Anyone have some of these that they want to get rid of?


----------



## cb223 (Mar 28, 2010)

Never saw that kind. Interesting. They must work well if your looking for more


----------



## swampbuck (Dec 23, 2004)

I now someone that was some. Used some on higgins....once.


----------



## toppm (Dec 30, 2010)

I saw them on MOOD one time. I'm pretty sure they were invented and made in Michigan.


----------



## Camobuff (Oct 5, 2004)

Yes they are made in Michigan. The only place i can find them is in Houghton Lake. Looks like i may need to just take a road trip. I think they are a great functional product that packs away nicely. Just not sure why they don't carry them anywhere else.


----------



## scooter_trasher (Sep 19, 2005)

Discontinued at most sites, but they show them here, but when you try to purchase it leads to a dead link
http://outdoorprostore.com/fish-brothers-tip-up.html


----------



## Camobuff (Oct 5, 2004)

scooter_trasher said:


> Discontinued at most sites, but they show them here, but when you try to purchase it leads to a dead link
> http://outdoorprostore.com/fish-brothers-tip-up.html


Yeah its been like that for years.


----------



## scooter_trasher (Sep 19, 2005)

Camobuff said:


> . I think they are a great functional product that packs away nicely. Just not sure why they don't carry them anywhere else.

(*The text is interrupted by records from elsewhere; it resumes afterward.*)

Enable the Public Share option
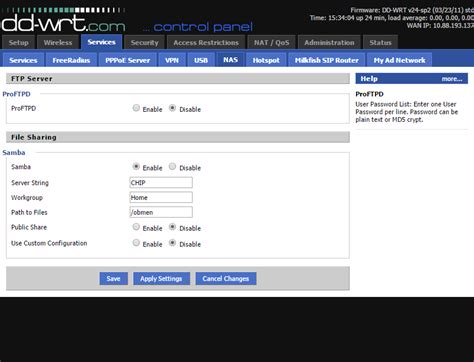Viewport: 474px width, 362px height. click(136, 227)
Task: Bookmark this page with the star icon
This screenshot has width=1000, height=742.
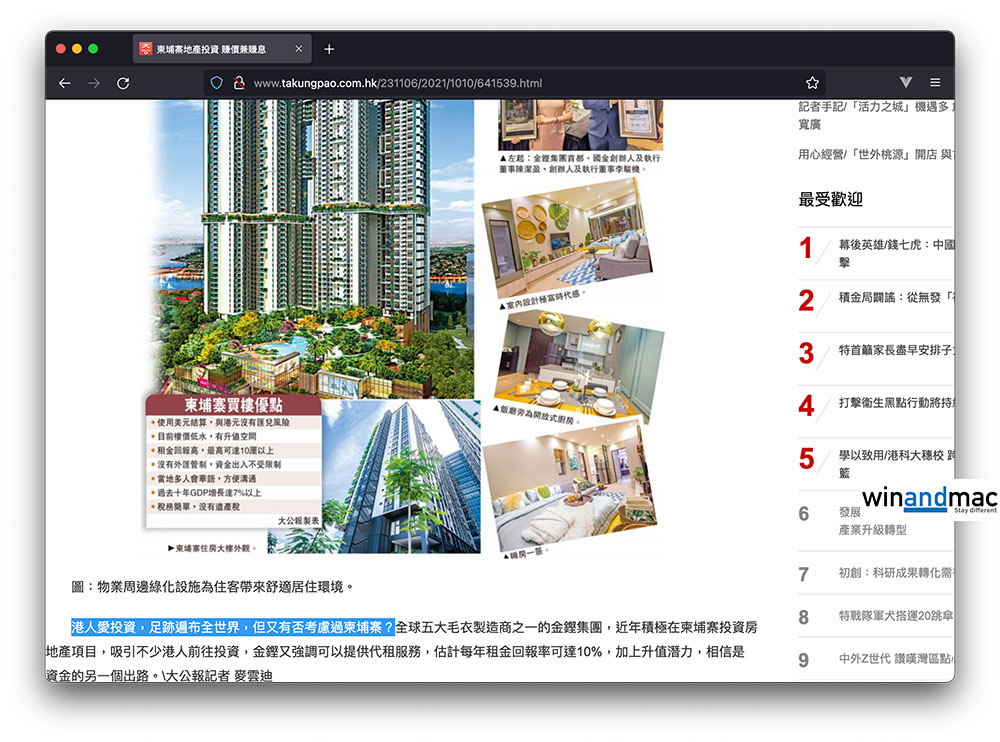Action: pos(812,83)
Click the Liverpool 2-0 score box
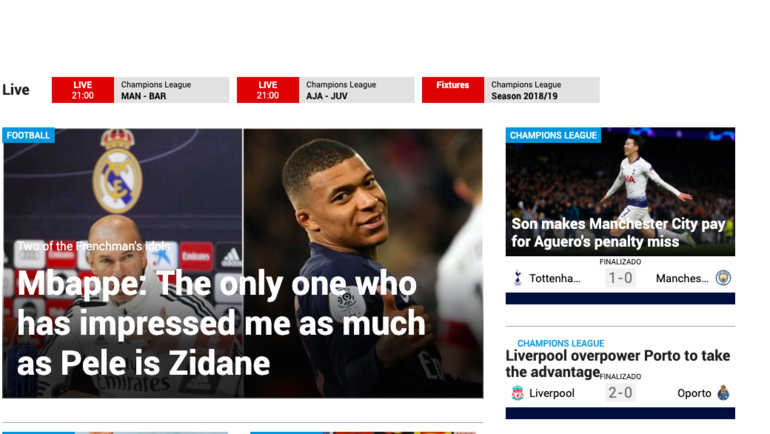Screen dimensions: 770x434 tap(620, 393)
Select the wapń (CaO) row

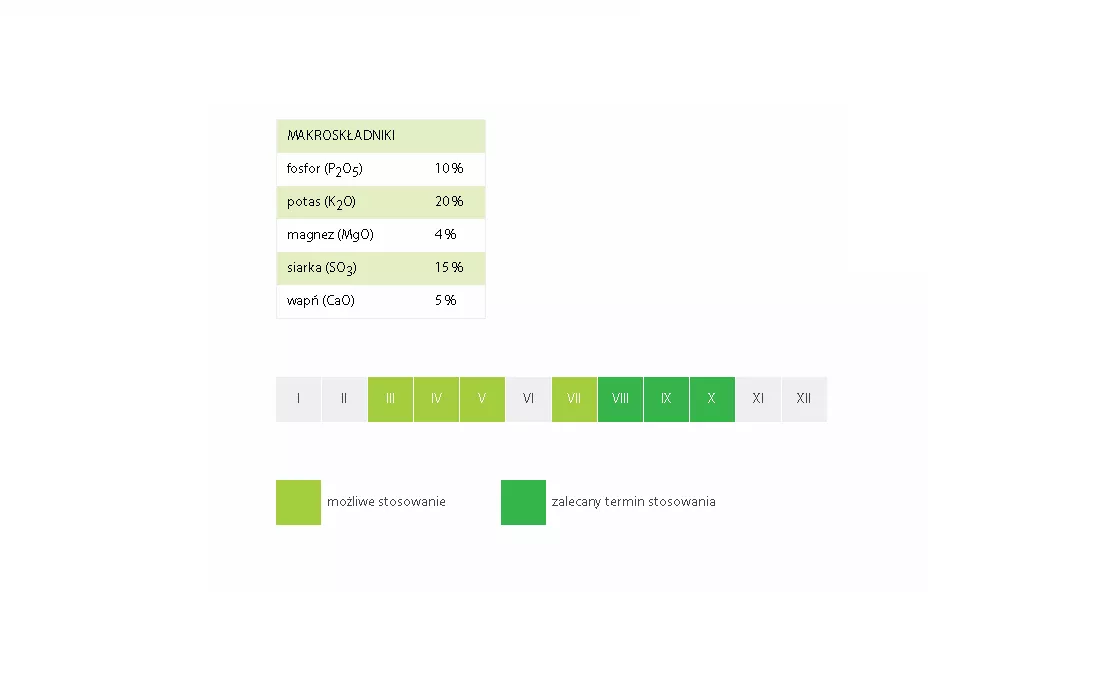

Most likely because they didn't sell well, looks like you can only get 1 set in a bucket, whereas standard tip-ups, beaver creek style, or round frabil style you can fit a bunch in a bucket


----------



## HonestJoe (Feb 27, 2015)

I have that tip up set and really like it. I bought it in Caseville, MI years ago at Walsh's gun and tackle. Two tip ups in one that has its own case. Packs easily and the only thing I've ever had to replace is the fishing line. Great to see others like the product. I use mine on saginaw bay mainly for walleye and have had great success.


----------



## Camobuff (Oct 5, 2004)

scooter_trasher said:


> Most likely because they didn't sell well, looks like you can only get 1 set in a bucket, whereas standard tip-ups, beaver creek style, or round frabil style you can fit a bunch in a bucket


There are 2 in each self contained case. you could probibly fit 5 or 6 cases in a bucket (10 or 12 tip-ups). From what I understand they were a Michigan company out of Tustin. They were more popular 10-15 years ago.


----------



## scooter_trasher (Sep 19, 2005)

will they fit flush and stack in a bucket, it doesn't look like it in their pic , point is probably moot if they are in still business they aren't marketing them, you may see them pop up on ebay here and there


----------



## Tron322 (Oct 29, 2011)

Pretty sure they went out of business last year, thread saying they were done and I knew people buying the last ones from brenners in grand rapids...i got my two sets from lymans....buddy said he got some from a website this winter shipped to him. No idea where.
_Posted via Mobile Device_


----------



## AnglerAndy (Dec 7, 2014)

Would be super easy to make your own out of old broken tip ups


----------